I am a historian and assistant professor at Utrecht University's Political History Section. Currently, I am writing a book on the long-term history of reparations (Reparations. A History; under contract with University of Pennsylvania Press). A research article presenting an early modern perspective on reparations will appear in Journal of Modern History in mid-2024. For a broader public I have written on this topic in magazines and newspapers such as De Groene Amsterdammer and NRC

My other books, The Citizenship Experiment (Brill, 2019) and Revolutionaire tijden (Revolutionary times; Ambo/Anthos 2020) dealt with the limits of citizenship and equality in the age of Atlantic revolutions (c. 1770-1800). Together with my colleagues Arthur Weststeijn and Anne-Isabelle Richard, I edited The Dutch Empire between Ideas and Practice (Palgrave, 2019).

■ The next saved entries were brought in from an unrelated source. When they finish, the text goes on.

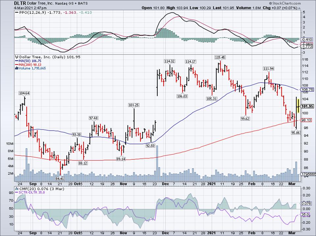Select the 84.41 low price annotation

[61, 179]
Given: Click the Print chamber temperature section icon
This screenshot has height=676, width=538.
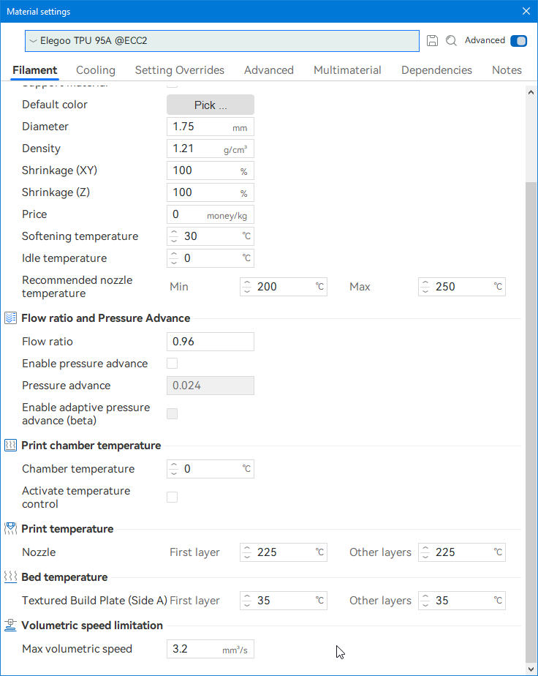Looking at the screenshot, I should (x=11, y=446).
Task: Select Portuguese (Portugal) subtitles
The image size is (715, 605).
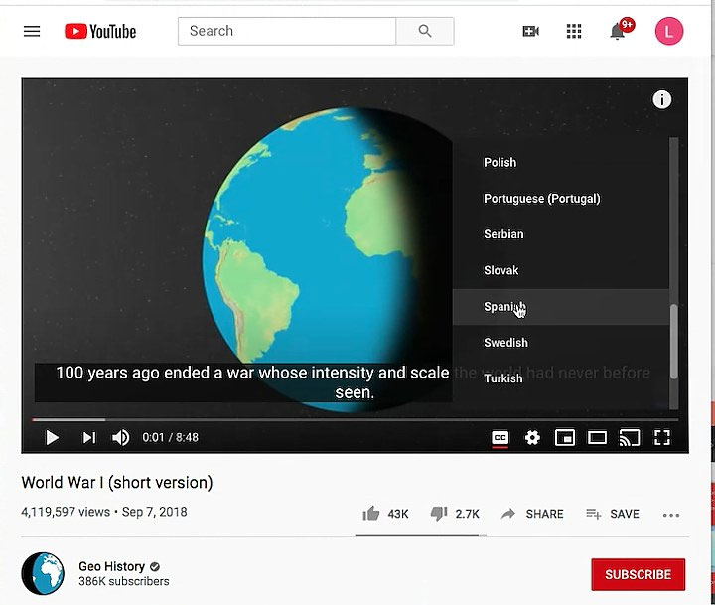Action: (x=561, y=199)
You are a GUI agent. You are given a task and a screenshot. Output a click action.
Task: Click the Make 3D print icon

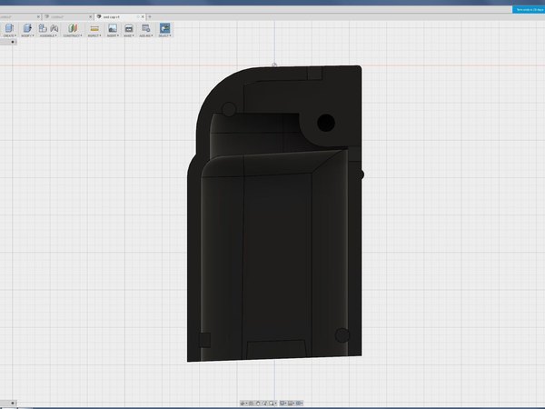pyautogui.click(x=129, y=28)
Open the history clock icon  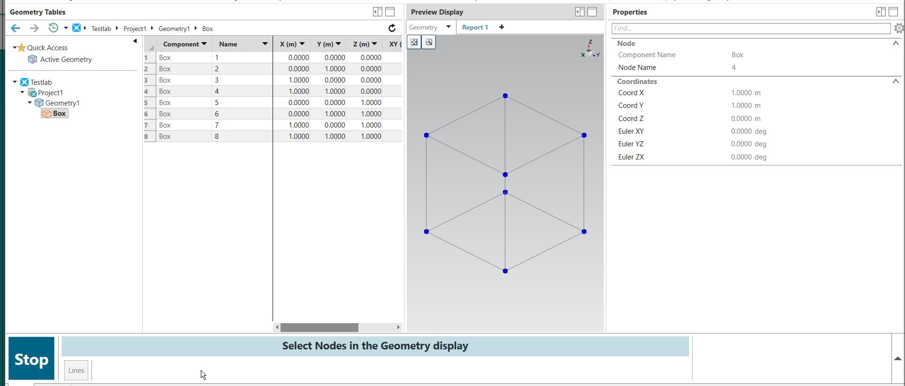point(53,28)
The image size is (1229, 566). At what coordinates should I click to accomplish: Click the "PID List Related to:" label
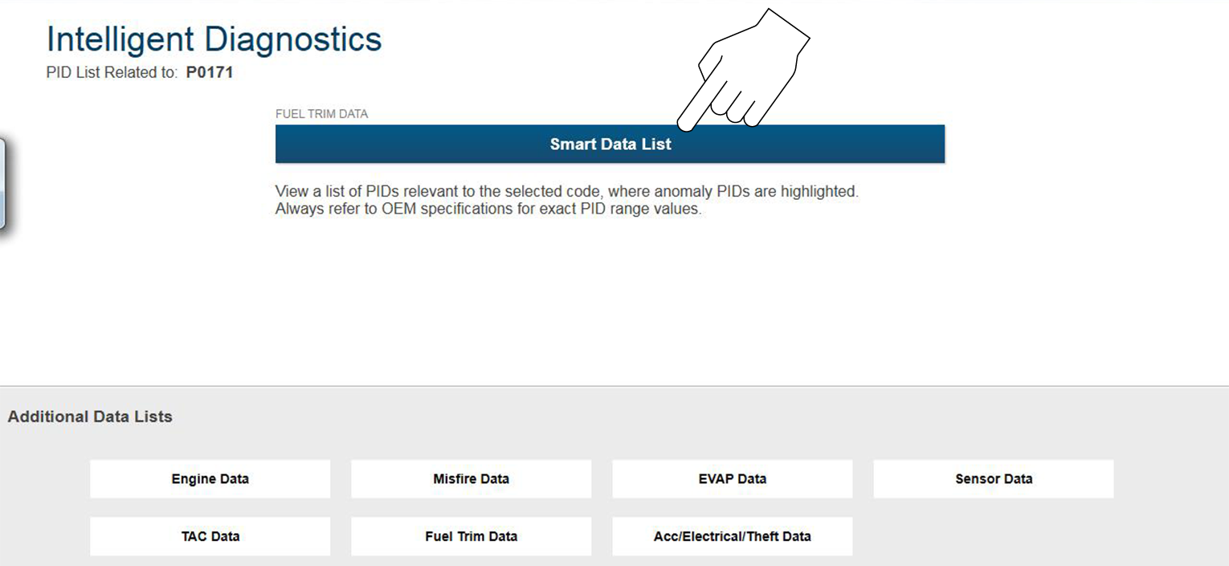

In this volume as well is in others, I wrote about Dutch visions of empire during the Batavian Revolution, slavery in republican political thought and about the rhetoric of moderation during the age of revolutions.

I also wrote articles and chapters about Spinoza’s use of the example of the so-called ‘Hebrew Republic’ in the context of seventeenth-century arguments for religious toleration and about Carl Schmitt's use of Spinoza’s 'pantheistic' metaphysics in his conception of anti-liberal democracy. 

A future research project aims to deepen our understanding of the democratic thought of Asian and African anticolonial politicians and thinkers in the period 1910-1970.

I am the host and interviewer of the historical podcast Blik achteruit [‘rearview’] and write regularly for De Groene Amsterdammer (about revolts against slavery and the relevance of Madame de Staël), The Dutch Book Review (about human rights and citizen councils), and I co-organize the Global Intellectual History Seminar

I was educated at the Free University Amsterdam, Utrecht University and University of Cambridge. As a graduate student I spent a semester at a Heidelberg Universität, and as doctoral student I was a guest researcher at Princeton University, New Jersey. 

Keeping an old hobby going, I still like DJ-ing now and then.